METAPHYSICS AND SYMBOLISM
Kahlo was a student of metaphysics and revered alchemy, the transformation of matter. She was well aware of symbolism and how it could stir the masses. Her peasant blouse emphasized her leftist leanings as a woman of the people as well as her purity as a young bride. She identified as a mestiza who was proud of her country’s revolutionary ideals. In her marriage dress and in her first portrait painted as a married woman, Self Portrait, Time Flies, she laid out an intricate mythic framework of her desired alchemical union with Rivera, author Stahr stated. Rivera came to mysticism through his father, a Freemason and Rosicrucian. Kahlo came to it through her studies in all schools of philosophy at Prepa and through books friends shared with her. Metaphysics was at its height worldwide in the 1920s and 30s and the inquiring mind of an intelligent teen was like a sponge in water. Frida soaked it up and went on to use many symbolic principles in her paintings and retablos.
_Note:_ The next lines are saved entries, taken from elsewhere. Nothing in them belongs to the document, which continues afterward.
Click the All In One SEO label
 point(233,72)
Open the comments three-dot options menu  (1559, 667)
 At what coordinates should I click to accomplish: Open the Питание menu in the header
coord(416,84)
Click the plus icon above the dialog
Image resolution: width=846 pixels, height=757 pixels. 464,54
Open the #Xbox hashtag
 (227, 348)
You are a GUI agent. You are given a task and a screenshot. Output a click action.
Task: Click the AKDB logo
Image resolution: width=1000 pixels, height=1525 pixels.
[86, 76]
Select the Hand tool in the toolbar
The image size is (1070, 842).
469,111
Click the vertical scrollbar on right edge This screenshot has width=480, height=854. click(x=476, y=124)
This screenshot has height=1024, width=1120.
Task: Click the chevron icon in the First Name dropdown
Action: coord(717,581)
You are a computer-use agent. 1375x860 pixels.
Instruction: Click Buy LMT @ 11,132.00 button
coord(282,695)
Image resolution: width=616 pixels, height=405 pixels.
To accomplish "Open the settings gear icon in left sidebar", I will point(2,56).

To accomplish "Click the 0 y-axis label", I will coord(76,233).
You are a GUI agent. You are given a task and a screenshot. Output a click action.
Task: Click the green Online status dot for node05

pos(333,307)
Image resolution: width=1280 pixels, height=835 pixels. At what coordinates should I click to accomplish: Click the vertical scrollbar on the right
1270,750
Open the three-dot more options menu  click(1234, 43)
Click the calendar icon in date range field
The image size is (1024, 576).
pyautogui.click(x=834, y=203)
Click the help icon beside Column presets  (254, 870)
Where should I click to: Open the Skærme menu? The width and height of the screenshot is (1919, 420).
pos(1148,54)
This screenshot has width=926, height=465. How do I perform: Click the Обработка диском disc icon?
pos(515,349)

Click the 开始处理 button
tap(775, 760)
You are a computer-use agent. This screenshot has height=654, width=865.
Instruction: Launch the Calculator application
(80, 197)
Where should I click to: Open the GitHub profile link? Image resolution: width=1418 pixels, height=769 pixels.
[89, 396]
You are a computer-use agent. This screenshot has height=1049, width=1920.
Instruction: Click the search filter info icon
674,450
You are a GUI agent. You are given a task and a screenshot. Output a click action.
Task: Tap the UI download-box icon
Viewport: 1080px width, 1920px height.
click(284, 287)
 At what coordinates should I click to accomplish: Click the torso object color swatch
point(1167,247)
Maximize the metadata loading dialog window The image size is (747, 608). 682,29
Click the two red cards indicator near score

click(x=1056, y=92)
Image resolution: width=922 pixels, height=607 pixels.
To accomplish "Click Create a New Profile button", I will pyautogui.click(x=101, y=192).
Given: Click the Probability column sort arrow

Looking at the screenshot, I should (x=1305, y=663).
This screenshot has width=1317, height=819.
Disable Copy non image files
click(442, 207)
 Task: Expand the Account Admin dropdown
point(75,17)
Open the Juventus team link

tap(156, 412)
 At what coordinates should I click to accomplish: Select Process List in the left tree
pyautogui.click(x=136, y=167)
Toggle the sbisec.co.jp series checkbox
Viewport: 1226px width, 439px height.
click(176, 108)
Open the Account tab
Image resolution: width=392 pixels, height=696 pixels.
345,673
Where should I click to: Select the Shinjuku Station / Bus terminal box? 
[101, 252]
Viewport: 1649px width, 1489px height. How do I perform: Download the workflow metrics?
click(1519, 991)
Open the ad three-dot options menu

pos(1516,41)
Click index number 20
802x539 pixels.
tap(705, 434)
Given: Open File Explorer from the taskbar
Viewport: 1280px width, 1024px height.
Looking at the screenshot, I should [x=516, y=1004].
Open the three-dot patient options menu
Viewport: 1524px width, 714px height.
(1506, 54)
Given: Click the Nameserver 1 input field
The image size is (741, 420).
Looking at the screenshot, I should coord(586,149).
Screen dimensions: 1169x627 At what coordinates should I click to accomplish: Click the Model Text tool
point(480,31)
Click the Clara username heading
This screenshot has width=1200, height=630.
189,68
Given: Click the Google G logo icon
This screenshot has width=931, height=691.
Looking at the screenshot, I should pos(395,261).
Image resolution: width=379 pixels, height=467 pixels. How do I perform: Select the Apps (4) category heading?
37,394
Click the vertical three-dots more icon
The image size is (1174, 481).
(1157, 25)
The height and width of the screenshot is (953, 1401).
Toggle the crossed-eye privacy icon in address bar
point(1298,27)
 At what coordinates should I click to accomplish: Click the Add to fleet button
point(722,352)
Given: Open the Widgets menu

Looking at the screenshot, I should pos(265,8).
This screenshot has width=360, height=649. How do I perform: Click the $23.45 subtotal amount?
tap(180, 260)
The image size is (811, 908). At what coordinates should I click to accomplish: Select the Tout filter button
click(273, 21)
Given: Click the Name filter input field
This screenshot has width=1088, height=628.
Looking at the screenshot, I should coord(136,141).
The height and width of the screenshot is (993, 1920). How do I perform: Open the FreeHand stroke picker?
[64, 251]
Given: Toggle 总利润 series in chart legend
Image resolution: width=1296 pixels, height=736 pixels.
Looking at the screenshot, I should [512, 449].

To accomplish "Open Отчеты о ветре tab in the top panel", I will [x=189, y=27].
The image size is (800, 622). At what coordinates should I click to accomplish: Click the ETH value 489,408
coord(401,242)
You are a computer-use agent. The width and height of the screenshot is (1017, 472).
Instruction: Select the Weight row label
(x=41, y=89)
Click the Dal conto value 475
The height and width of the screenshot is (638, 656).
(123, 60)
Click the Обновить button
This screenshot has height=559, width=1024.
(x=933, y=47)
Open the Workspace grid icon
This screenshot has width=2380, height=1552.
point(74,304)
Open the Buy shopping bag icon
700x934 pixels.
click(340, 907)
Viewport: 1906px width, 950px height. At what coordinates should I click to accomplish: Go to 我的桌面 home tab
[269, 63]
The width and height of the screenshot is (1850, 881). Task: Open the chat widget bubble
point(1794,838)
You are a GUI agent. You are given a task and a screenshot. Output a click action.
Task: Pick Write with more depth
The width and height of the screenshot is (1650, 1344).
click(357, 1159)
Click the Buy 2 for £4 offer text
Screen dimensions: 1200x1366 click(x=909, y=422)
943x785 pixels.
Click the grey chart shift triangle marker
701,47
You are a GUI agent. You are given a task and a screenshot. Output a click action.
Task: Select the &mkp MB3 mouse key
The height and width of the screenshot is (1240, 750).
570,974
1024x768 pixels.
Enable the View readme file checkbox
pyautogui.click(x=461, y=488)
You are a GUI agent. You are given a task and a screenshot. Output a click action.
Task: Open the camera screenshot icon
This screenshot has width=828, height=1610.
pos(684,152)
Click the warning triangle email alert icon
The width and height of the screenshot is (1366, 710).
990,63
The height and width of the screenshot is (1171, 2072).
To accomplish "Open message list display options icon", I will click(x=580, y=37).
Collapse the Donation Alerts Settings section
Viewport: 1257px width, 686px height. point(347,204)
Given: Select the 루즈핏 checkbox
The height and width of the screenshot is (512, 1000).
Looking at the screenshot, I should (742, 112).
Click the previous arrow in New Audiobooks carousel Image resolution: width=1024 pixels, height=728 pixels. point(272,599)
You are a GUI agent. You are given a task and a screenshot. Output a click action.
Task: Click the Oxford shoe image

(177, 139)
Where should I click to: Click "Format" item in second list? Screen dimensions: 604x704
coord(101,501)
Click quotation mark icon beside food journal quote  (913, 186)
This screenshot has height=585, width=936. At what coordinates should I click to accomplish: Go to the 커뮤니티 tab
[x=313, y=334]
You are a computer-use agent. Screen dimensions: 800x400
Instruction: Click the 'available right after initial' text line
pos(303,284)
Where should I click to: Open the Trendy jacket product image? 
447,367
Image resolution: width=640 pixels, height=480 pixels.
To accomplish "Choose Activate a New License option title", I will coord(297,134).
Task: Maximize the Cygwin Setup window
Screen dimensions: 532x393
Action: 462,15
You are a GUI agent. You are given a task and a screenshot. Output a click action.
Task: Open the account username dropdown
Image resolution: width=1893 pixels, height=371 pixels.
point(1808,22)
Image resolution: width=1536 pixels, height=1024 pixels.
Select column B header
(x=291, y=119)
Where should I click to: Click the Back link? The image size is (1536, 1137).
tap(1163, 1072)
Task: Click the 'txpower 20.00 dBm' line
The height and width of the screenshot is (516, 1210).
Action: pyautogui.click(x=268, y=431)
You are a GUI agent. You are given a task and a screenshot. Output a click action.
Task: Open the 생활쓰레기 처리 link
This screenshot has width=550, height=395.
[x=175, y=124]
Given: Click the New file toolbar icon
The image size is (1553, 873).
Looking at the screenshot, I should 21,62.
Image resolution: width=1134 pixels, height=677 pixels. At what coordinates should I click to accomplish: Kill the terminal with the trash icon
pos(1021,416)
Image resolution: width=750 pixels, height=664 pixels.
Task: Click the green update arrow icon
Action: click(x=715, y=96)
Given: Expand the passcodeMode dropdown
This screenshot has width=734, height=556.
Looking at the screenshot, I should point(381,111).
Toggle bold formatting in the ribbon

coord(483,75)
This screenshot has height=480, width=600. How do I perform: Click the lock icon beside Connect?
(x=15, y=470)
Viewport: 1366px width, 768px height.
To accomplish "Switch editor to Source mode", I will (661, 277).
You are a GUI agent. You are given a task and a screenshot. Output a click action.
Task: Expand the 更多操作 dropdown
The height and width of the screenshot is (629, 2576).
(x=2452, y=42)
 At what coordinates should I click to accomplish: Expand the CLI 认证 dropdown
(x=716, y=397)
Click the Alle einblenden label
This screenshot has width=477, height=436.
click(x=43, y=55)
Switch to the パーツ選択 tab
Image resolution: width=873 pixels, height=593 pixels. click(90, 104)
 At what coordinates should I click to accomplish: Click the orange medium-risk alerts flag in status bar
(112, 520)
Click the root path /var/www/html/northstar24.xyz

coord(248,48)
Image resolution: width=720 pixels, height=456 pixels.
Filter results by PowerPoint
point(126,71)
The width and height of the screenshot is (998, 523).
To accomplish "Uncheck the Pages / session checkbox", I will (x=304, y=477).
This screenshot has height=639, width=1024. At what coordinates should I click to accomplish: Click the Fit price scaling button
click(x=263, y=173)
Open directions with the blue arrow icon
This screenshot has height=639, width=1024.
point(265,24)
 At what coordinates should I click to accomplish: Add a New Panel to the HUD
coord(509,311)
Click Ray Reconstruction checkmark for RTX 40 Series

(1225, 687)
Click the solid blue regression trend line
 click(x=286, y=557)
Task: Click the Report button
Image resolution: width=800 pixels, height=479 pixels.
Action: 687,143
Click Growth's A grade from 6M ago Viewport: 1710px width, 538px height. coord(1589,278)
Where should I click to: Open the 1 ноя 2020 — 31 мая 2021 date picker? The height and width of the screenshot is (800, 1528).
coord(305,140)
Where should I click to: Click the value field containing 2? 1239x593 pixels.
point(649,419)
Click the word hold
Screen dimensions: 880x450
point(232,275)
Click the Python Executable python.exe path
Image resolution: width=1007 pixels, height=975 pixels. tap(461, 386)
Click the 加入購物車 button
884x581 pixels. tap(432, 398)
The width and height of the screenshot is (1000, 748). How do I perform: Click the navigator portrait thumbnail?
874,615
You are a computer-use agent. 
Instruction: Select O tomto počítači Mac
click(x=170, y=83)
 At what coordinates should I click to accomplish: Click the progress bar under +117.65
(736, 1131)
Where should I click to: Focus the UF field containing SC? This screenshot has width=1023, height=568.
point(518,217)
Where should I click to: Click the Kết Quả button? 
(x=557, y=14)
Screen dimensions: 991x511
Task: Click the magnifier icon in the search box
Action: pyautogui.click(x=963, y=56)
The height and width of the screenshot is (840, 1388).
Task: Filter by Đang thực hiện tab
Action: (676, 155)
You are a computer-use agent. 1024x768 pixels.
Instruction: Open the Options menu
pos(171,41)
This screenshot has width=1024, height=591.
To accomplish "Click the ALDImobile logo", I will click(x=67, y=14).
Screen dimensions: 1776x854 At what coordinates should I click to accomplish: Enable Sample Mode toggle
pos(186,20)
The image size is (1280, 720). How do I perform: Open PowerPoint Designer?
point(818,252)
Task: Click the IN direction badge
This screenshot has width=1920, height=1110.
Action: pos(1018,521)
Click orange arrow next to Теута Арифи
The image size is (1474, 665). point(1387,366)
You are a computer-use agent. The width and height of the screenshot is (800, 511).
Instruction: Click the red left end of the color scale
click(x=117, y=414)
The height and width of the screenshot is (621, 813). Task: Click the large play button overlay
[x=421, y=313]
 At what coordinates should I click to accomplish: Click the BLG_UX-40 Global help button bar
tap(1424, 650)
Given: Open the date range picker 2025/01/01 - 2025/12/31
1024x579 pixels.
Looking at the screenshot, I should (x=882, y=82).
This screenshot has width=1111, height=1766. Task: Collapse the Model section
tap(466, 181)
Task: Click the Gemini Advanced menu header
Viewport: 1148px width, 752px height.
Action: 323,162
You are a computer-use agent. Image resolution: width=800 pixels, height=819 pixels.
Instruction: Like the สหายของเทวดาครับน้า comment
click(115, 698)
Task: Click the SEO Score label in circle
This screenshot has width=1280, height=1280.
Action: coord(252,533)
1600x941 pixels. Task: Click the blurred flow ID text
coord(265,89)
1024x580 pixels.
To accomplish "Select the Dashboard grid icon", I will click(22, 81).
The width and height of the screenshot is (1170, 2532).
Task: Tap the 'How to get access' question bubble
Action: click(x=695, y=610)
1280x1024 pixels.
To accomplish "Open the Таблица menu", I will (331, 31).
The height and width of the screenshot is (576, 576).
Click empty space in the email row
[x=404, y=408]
In San Francisco, from the moment they stepped off the train, she literally stopped traffic. Her ensemble had locals halting mid-street to stare at her in her huaraches under a long peasant skirt, green striped shawl, and dangling earrings as they made their way to Montgomery Street, part of the old Barbary Coast where the artists’ co-op they’d live in was located. “Even in this bohemian section of San Francisco,” remarked photographer and friend Edward Weston, “the sight of this unknown Mexican woman created excitement.”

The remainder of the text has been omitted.